This week continues last week’s discussion on the top five image types used on the web. If you did not see last week’s post, go back to it now to learn about the use of BMP and GIF image files.
Because of the concern over CompuServe’s patent on the GIF format, another format that competed with GIF resulted in the JPG or JPEG format. JPEG stands for Joint Photographic Experts Group and actually consists of a family of formats of which JPG is a member. For the purpose of this discussion, we will consider JPEG and JPG to be essentially the same file format. JPG supports high-definition and high-color-depth images and thus it became the standard for most digital cameras over the most recent years. Note however that the Apple iPhone uses the HEIF format (High-Efficiency Image Format) which you can easily convert to JPG files before adding them to your web pages. Note however that the resulting JPG files are typically larger than the HEIF files. Perhaps that is why the iPhone can pack more photos into the same amount of memory as cameras in other phones. Additionally, most printers support JPG files. Computer browsers and their file explorers (or Apple’s Filer app) support JPG files and can usually show a preview of the image directly from the directory. JPG images can be compressed using a lossy compression algorithm. This means that while compressing the image, the image losses some of its original data for the sake of creating a smaller file size. Think of it as taking closely related colors in adjacent pixels and replacing them with a single common color. On a small scale, you may not notice this loss, but if you were to zoom into the image, the loss of those individual pixels can become noticeable. In any case, JPG has become one of the most popular formats to use to place images on a webpage.
Another advantage of the JPG format is that it supports more colors than GIF files, up to 16 million colors within a single image compared to the maximum of 256 colors in a GIF, making it ideal for digital camera images. On the other hand, it is a bit overkill for simple button images where a GIF file may be your best choice.
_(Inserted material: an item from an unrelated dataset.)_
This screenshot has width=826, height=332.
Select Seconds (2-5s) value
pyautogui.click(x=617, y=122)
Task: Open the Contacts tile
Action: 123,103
A major disadvantage is that a jpg image file does not support animation and if the image is compressed too much, the quality of the image can noticeably suffer.
To rectify some of the problems in both JPG and GIF files as well as to keep the best features of both of these formats, the PNG format, Portable Network Graphics, was created. It was originally developed as a way to sidestep the patent limitations of GIF files and unlike the JPG format, it also supports transparency like a GIF file. The PNG format is lossless and thus preserves the original image quality. At the same time, it supports the full range of color just like the JPG format does while still incorporating reasonable compression which for a web page displaying several graphics can be an important benefit. The one thing that the PNG format does not support is animation, as it is a single-image format. (Both BMP and JPG are single-image formats.) There have been two attempts that I’m aware of for an animated version of PNG called MNG (Multiple-Image Network Graphics) and APNG (Animated Portable Network Graphics), but neither has gained popularity and thus is not supported by most modern browsers. For me, that is no real loss as I believe that the use of animated images should be limited and the support for GIF images on websites meets this limited need.
TIFF (Tag Image File Format) will be the last image file format I will talk about here. This format has been a common file type used by scanned images. Because of that, early TIFF files were encoded as black and white pixels only as that was a limitation of the scanners at that time. However, as scanners improved, this format has been enhanced over the years until today it supports a color depth equivalent to JPG files. TIFF files can be saved with no compression, but they also support lossless and lossy compression. One thing that I miss is that there is no support for transparency or animation. I guess that coming from scanned images, there was no need to incorporate this feature. Even beyond the loss of transparency, I personally see few advantages of this image format when it comes to web graphics over JPG or PNG encoded images. Perhaps one advantage of saving an image as a TIFF file with no compression is that you can preserve the quality of an image. It also should be noted that this image format is used by high-end scientific CCD cameras as well as professional photographers, the publishing industry, optical character recognition, and other print applications.
There are many other image formats available through various programs, but most of those image formats are not supported on the web or at least are not supported by all the major web browsers. While you may start from a different image format (like Apple’s HEIF format used by the cameras in their iPhones), you can usually find a program that will let you convert to one of the image format types discussed here.
In closing this two-part discussion on images, let me recommend a free online tool to help you convert from one graphics format to another called FileZigZag which can be downloaded from FileZigZag.